Diverse physiology in methane-producing and methane-consuming archaea. (A) Hydrogenotrophic methanogenesis by Methanosarcina barkeri; (B) methylotrophy by M. acetivorans; (C) methanotrophy by ANME-2 with direct interspecies electron exchange (DIET). Red arrows indicate electron transfer, and dashed black arrows represent ion translocation steps for energy conservation. Enzyme abbreviations: Frh, F₄₂₀-reducing hydrogenase; Ech, ferredoxin-dependent hydrogenase; Vho, methanophenazine-reducing hydrogenase; Fpo/Fqo, F₄₂₀H₂:phenazine/quinone oxidoreductase; HdrDE, heterodisulfide reductase; Mhc, multiheme cytochrome; Rnf, Na⁺-translocating ferredoxin:NAD oxidoreductase; Mtr, Na⁺-translocating methyl-H₄MPT:coenzyme M methyltransferase.
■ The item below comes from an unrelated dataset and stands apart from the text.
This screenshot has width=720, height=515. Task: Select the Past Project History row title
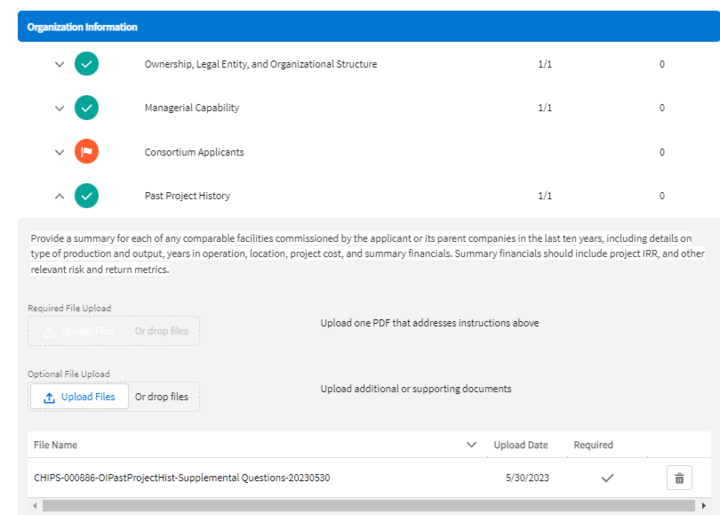click(x=187, y=196)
The figure is based on reports from McGlynn (108), Timmers et al. (92), Thauer et al. (204), and references therein.

FIG 5

Syntrophic and nonsyntrophic anaerobic methanotrophs (ANME) using sulfate as an electron acceptor. (A) In a syntrophic association, ANME can transfer electrons to a sulfate-reducing bacterium (SRB) via different mechanisms: electron transfer via possible intermediate compounds such as formate, acetate, or hydrogen (I) and direct interspecies electron transfer between ANME and SRB mediated by c-type cytochromes, e.g., as in ANME-2 (131), or via nanowires and cytochromes acting, e.g., as in thermophilic ANME-1 (132) (II). (B) In a nonsyntrophic association, ANME can possibly perform the complete AOM process alone without a sulfate-reducing partner by using insoluble iron oxides as external electron acceptors (109) (I), by producing carbon dioxide and disulfide (HS₂^–) with S⁰ as an intermediate (the HS₂^– can be disproportionated by SRB) (55) (II), or by ANME-2d performing DAMO (III).

FIG 6

In situ pictures of some of the well-studied ANME habitats. (A) Black and pink microbial mats covering a carbonate chimney in the Black Sea. Republished from reference with permission from AAAS. (B) Methane seeping from the Haakon Mosby Mud Volcano. Republished from reference (image copyright IFREMER, Brest, and Alfred Wegener Institute [AWI] for Polar and Marine Research, Bremerhaven, Germany). (C) Carbonate chimney from the Lost City hydrothermal vent. Republished from reference with permission.

FIG 7

Multivariate (A) and cluster (B) analyses of the mode of CH₄ transport, illustrating that it is one of the drivers for the distribution of ANME types in the environment and showing that ANME-2 is dominant mostly in CH₄-advective sites. The heat map was generated using the heatmap.2 function in R. Hierarchical clustering was performed using complete linkage.

FIG 8

Different bioreactor configurations to enhance ex situ growth of ANME mediating AOM-SR mimicking different characteristics of the growth modes of ANME in natural habitats.